Unable to launch gpu VMs : Filter PciPassthroughFilter returned 0 hosts

asked 2020-07-07 08:39:28 -0500

Hello,

I am using Openstack (Train) and I can not create VMs with GPU passthrough.


Failed action

Whenever I tried to create a server with a GPU pci-passthrough property, I have an error :

$ openstack server create --volume xxxx --flavor 1.gpu  --wait test-gpu-server
Error creating server: test-gpu-server

The gpu flavor was created by using these commands :

$ openstack flavor create --ram 4096 --disk 10 --vcpu 1 1.gpu
$ openstack flavor set 1.gpu --property "pci_passthrough:alias"="a1:1"

The nova trace is :

Jul 07 12:39:21 nova-api-container- nova-scheduler[17057]: INFO nova.filters [XXXX - default default] Filtering removed all hosts for the request with instance ID 'XXXX'. Filter results: ['AvailabilityZoneFilter: (start: 2, end: 2)', 'ComputeFilter: (start: 2, end: 2)', 'AggregateInstanceExtraSpecsFilter: (start: 2, end: 2)', 'AggregateCoreFilter: (start: 2, end: 2)', 'AggregateNumInstancesFilter: (start: 2, end: 2)', 'AggregateIoOpsFilter: (start: 2, end: 2)', 'ComputeCapabilitiesFilter: (start: 2, end: 2)', 'ImagePropertiesFilter: (start: 2, end: 2)', 'ServerGroupAntiAffinityFilter: (start: 2, end: 2)', 'ServerGroupAffinityFilter: (start: 2, end: 2)', 'NUMATopologyFilter: (start: 2, end: 2)', 'PciPassthroughFilter: (start: 2, end: 0)']
Jul 07 12:39:21 nova-api-container- nova-conductor[17035]: ERROR nova.conductor.manager [XXXX- default default] Failed to schedule instances: nova.exception_Remote.NoValidHost_Remote: No valid host was found. There are not enough hosts available.
                                                                           Traceback (most recent call last):

                                                                             File "/openstack/venvs/nova-20.1.2/lib/python3.6/site-packages/oslo_messaging/rpc/server.py", line 235, in inner
                                                                               return func(*args, **kwargs)

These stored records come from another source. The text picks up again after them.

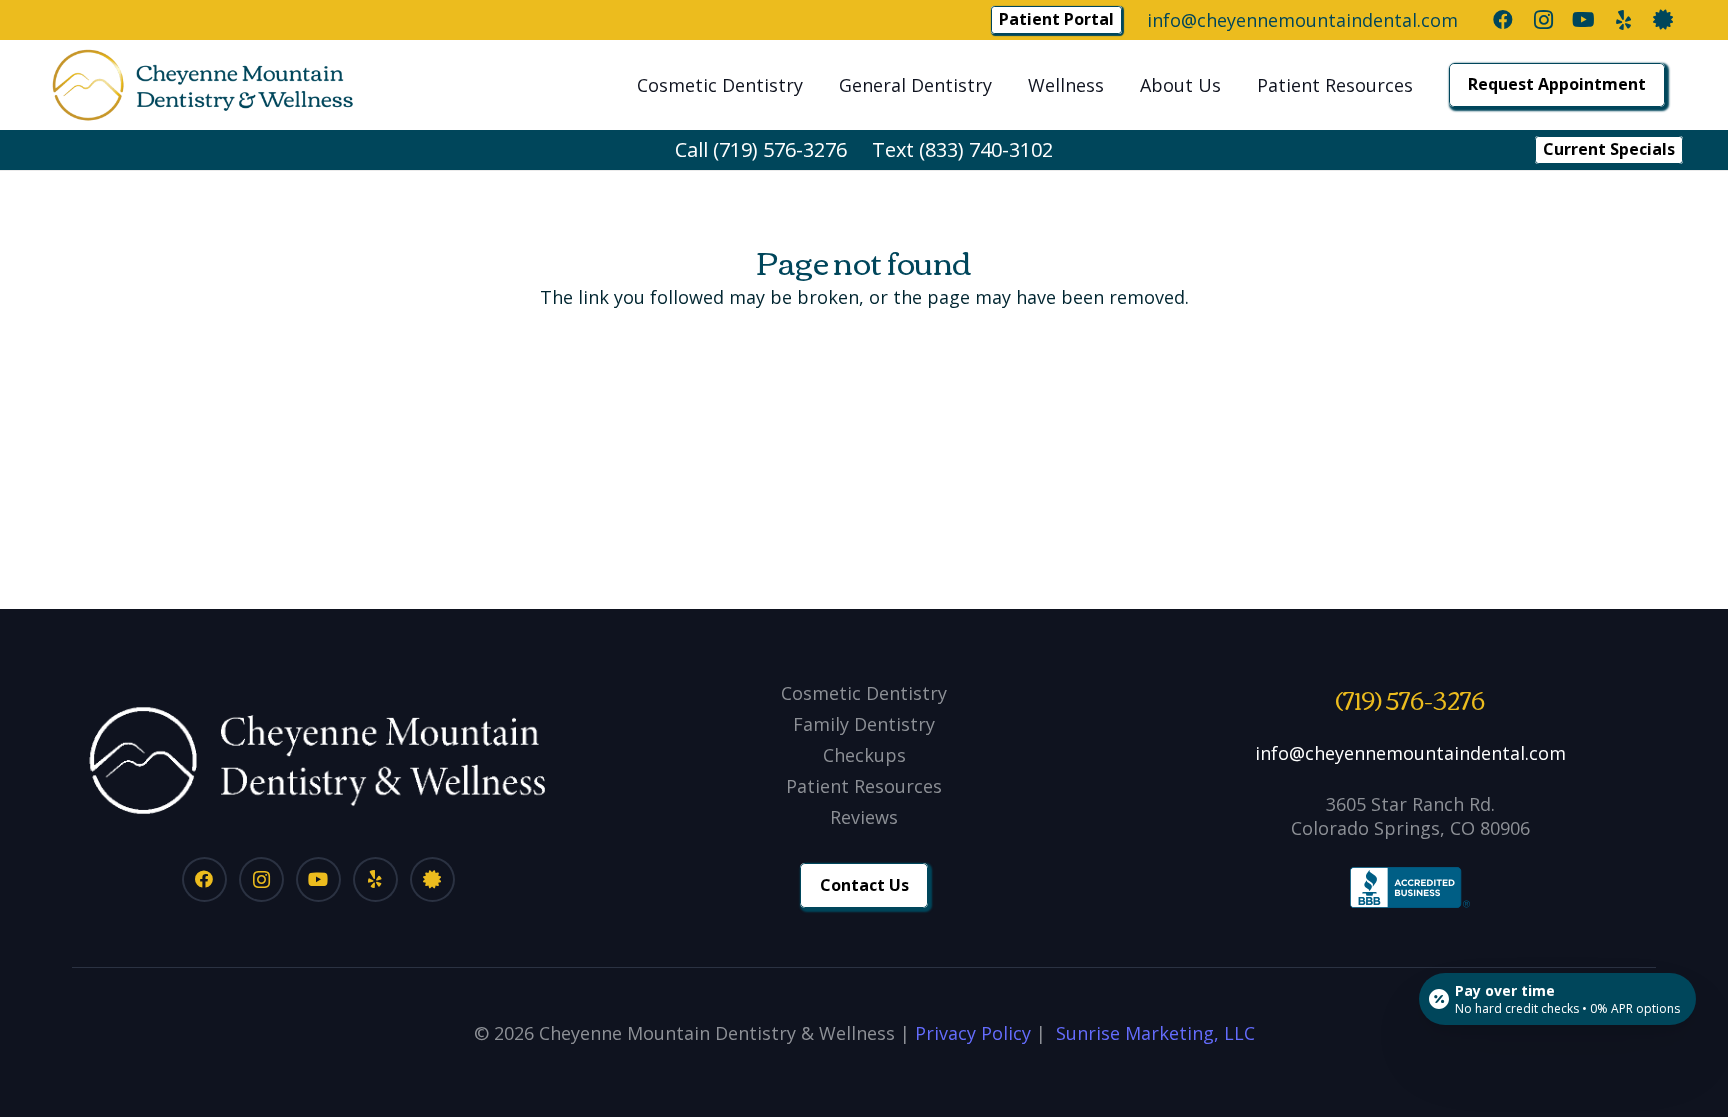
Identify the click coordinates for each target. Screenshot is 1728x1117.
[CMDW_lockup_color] (202, 85)
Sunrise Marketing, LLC (1155, 1033)
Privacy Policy (973, 1033)
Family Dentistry (864, 724)
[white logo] (318, 760)
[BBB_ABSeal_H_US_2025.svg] (1410, 888)
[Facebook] (1503, 20)
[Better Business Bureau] (1663, 20)
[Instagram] (1543, 20)
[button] (814, 85)
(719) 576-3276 (780, 149)
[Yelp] (1623, 20)
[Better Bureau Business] (432, 879)
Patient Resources (864, 786)
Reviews (864, 817)
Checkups (864, 755)
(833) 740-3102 (986, 149)
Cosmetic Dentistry (864, 693)
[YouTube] (1583, 20)
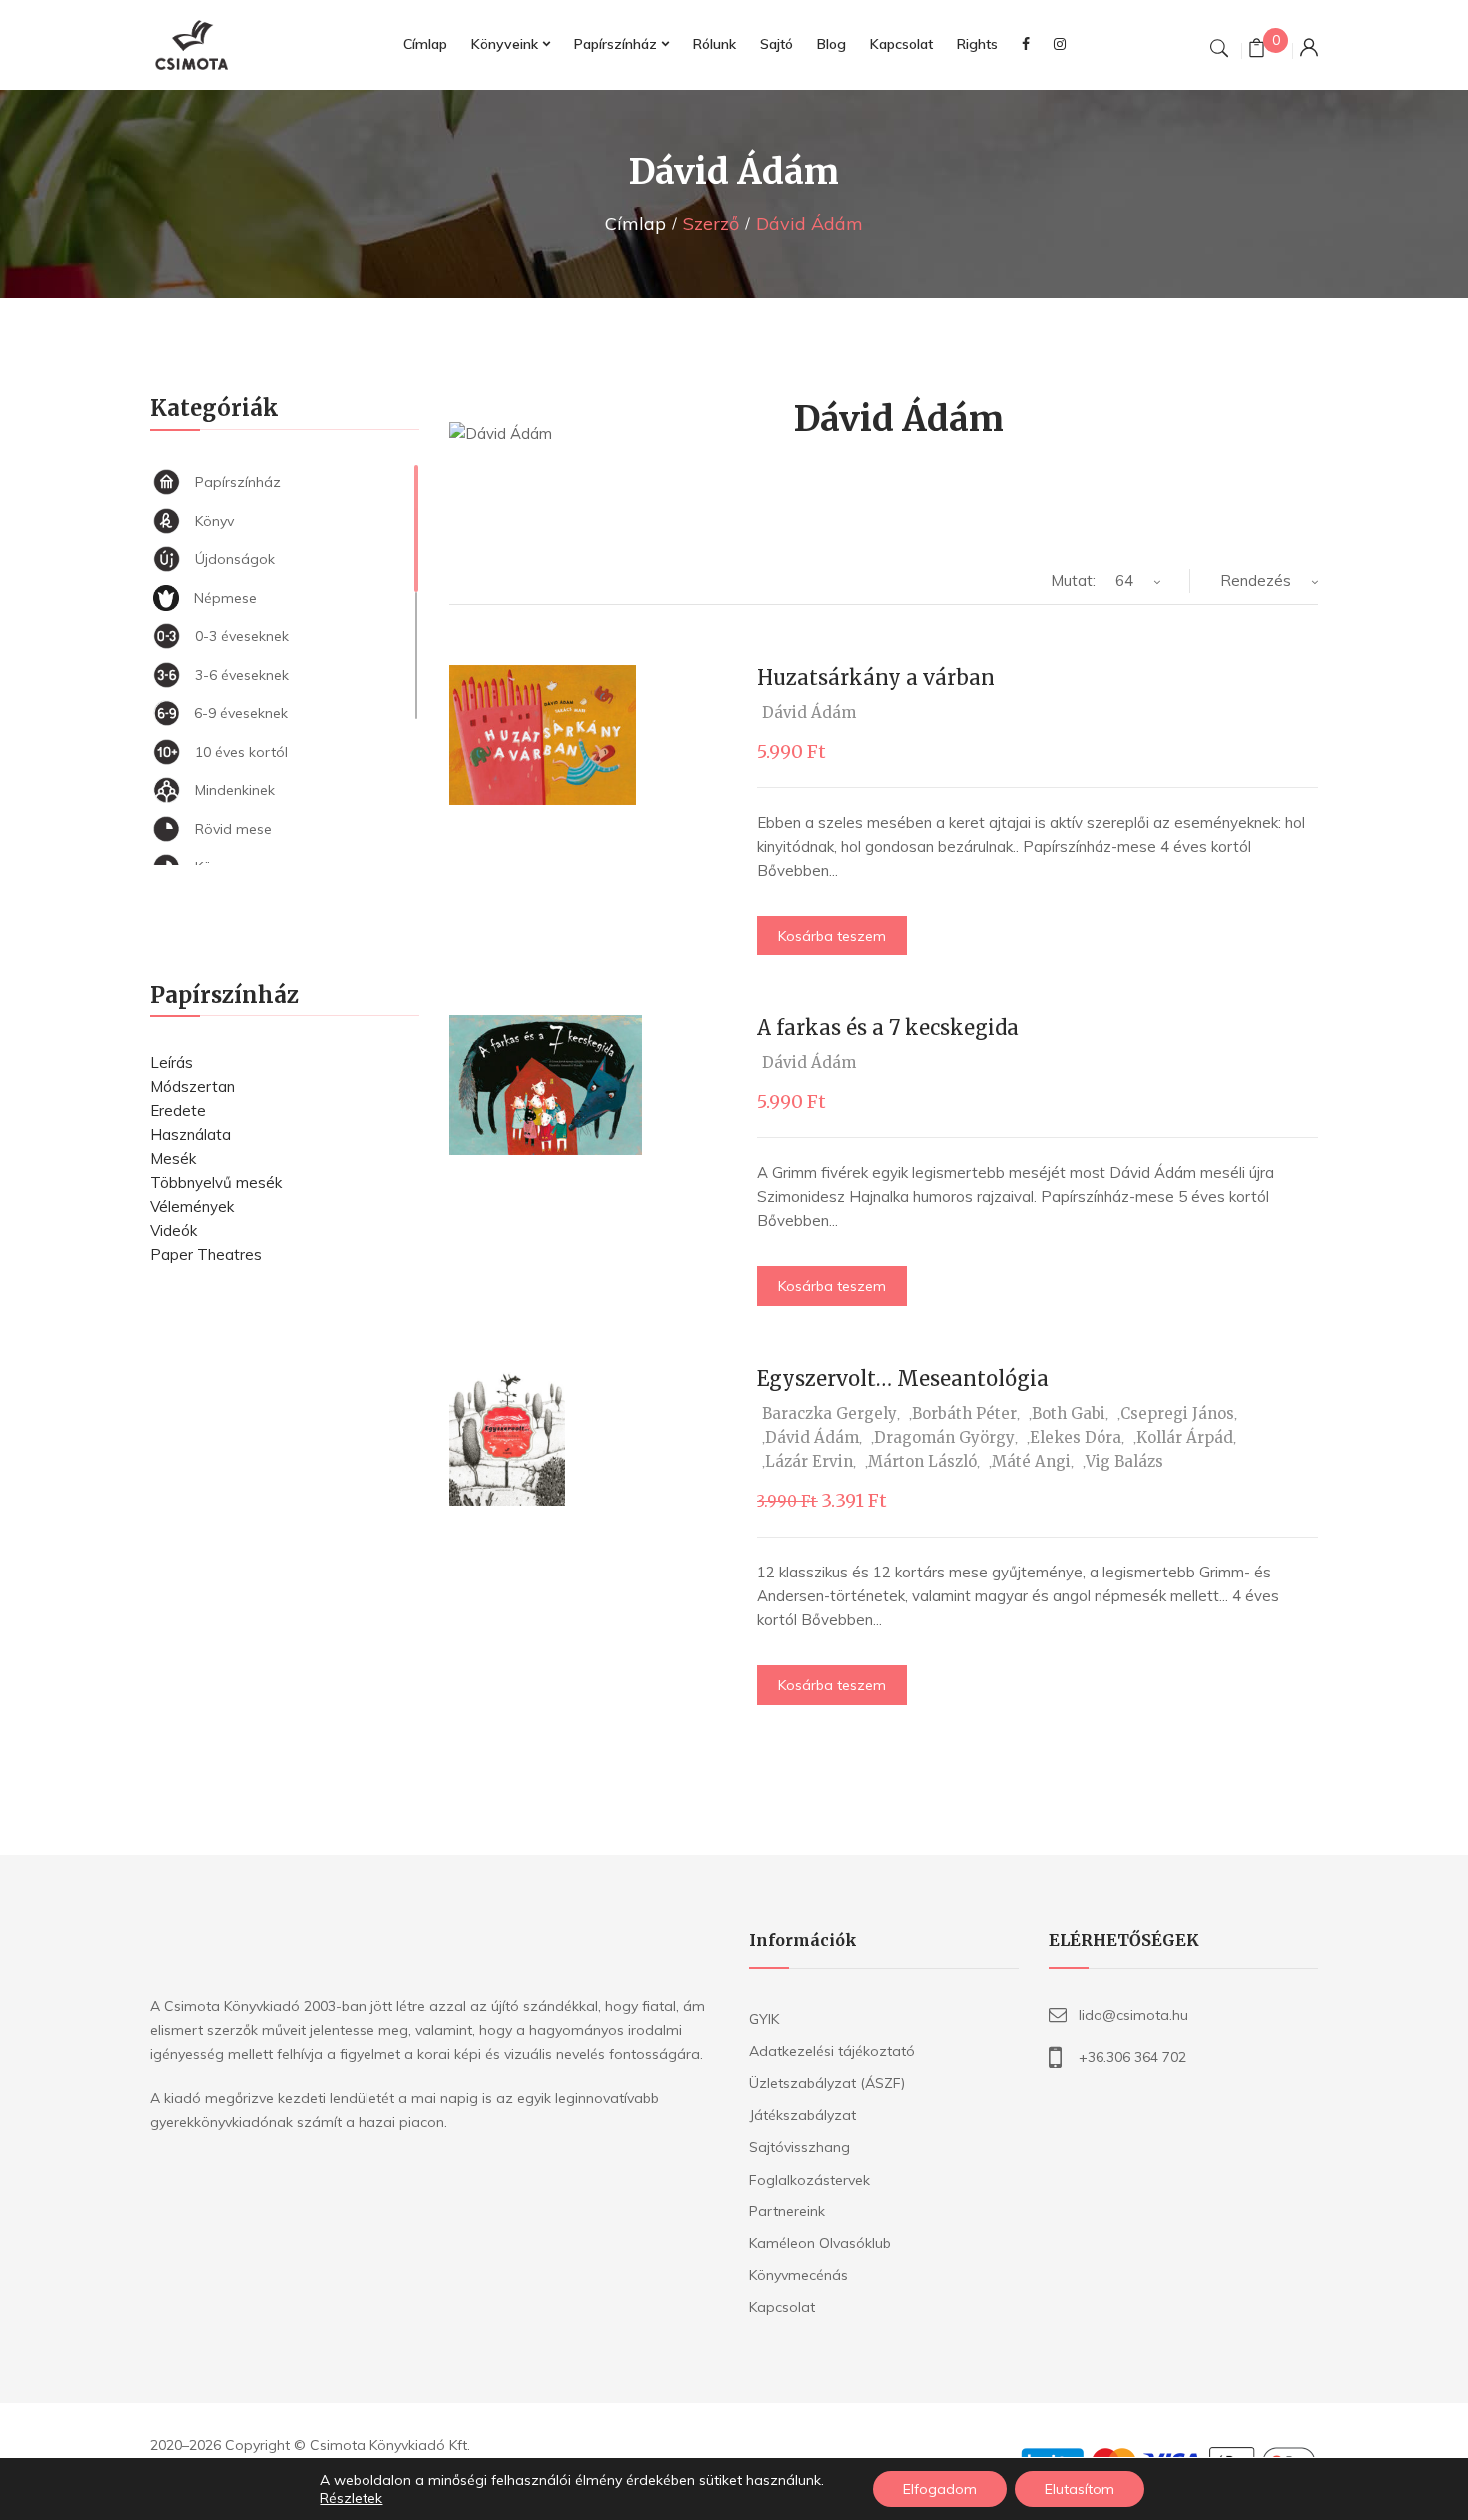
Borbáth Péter (964, 1413)
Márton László (922, 1461)
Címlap (635, 223)
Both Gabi (1068, 1413)
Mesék (173, 1158)
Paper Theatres (206, 1254)
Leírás (171, 1062)
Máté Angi (1031, 1461)
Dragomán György (944, 1437)
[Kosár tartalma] (1256, 50)
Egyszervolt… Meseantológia (903, 1378)
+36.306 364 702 (1132, 2057)
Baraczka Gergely (829, 1413)
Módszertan (192, 1086)
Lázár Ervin (809, 1461)
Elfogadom (940, 2489)
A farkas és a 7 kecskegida (888, 1027)
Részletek (351, 2498)
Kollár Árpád (1184, 1437)
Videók (173, 1230)
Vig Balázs (1124, 1461)
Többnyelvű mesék (216, 1182)
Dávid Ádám (809, 712)
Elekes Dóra (1075, 1437)
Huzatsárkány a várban (876, 677)
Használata (190, 1134)
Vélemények (192, 1206)
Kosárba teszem (832, 936)
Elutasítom (1079, 2489)
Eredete (178, 1110)
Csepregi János (1177, 1413)
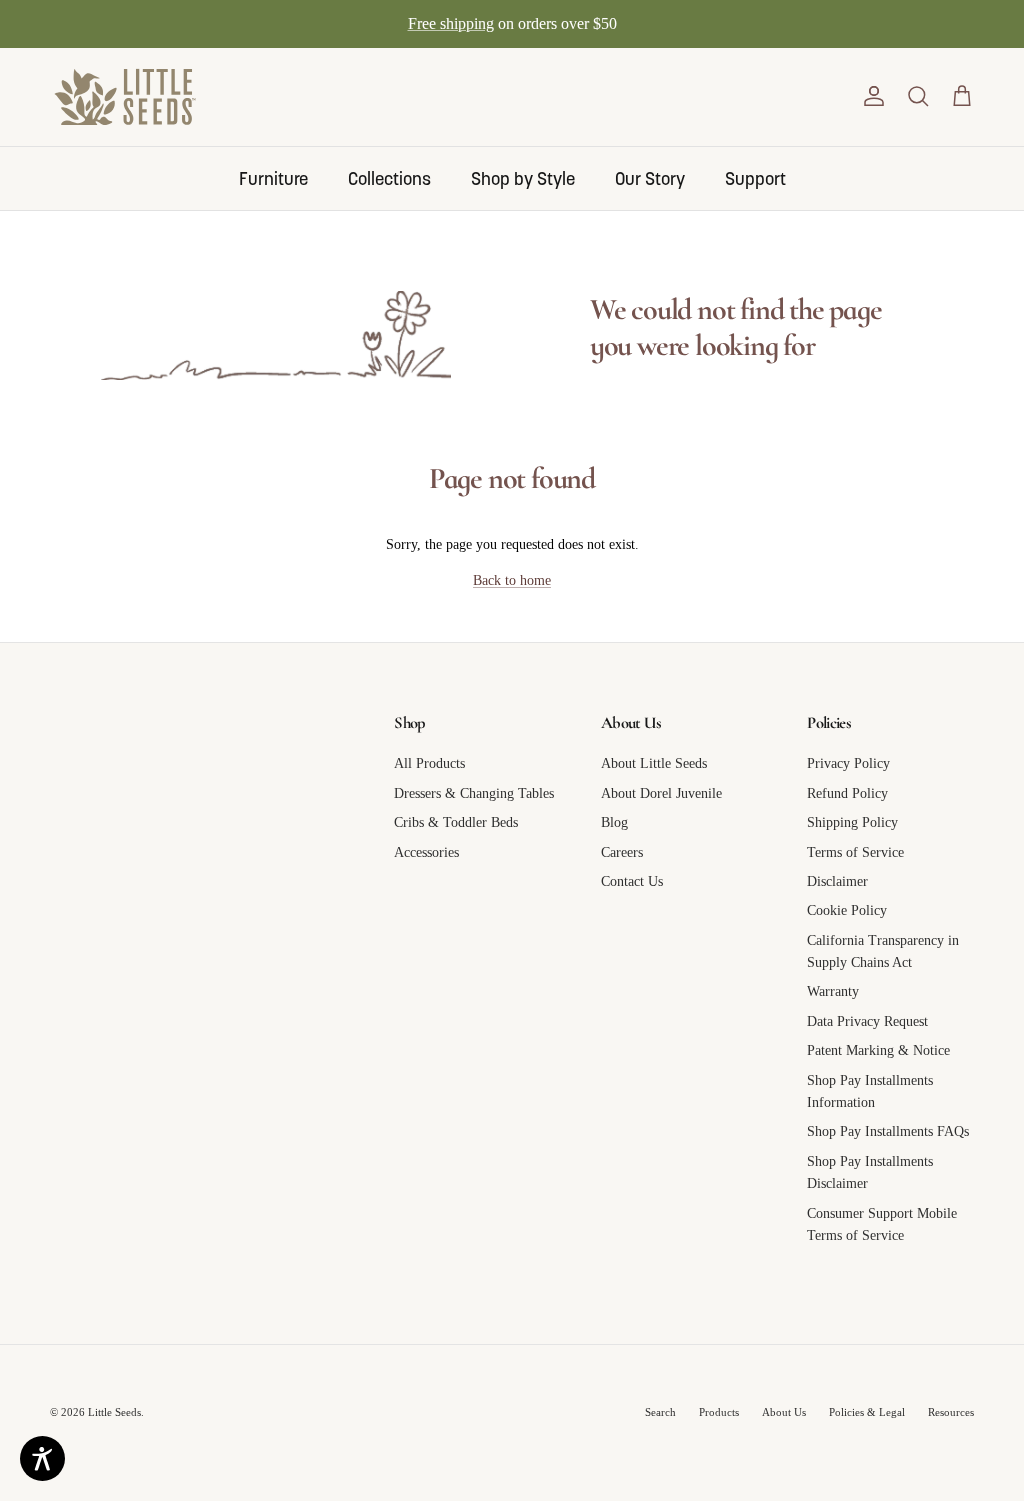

                                                                             File "/openstack/venvs/nova-20.1.2/lib/python3.6/site-packages/nova/scheduler/manager.py", line 214, in select_destinations
                                                                               allocation_request_version, return_alternates)

                                                                             File "/openstack/venvs/nova-20.1.2/lib/python3.6/site-packages/nova/scheduler/filter_scheduler.py", line 96, in select_destinations
                                                                               allocation_request_version, return_alternates)

                                                                             File "/openstack/venvs/nova-20.1.2/lib/python3.6/site-packages/nova/scheduler/filter_scheduler.py", line 265, in _schedule
                                                                               claimed_instance_uuids)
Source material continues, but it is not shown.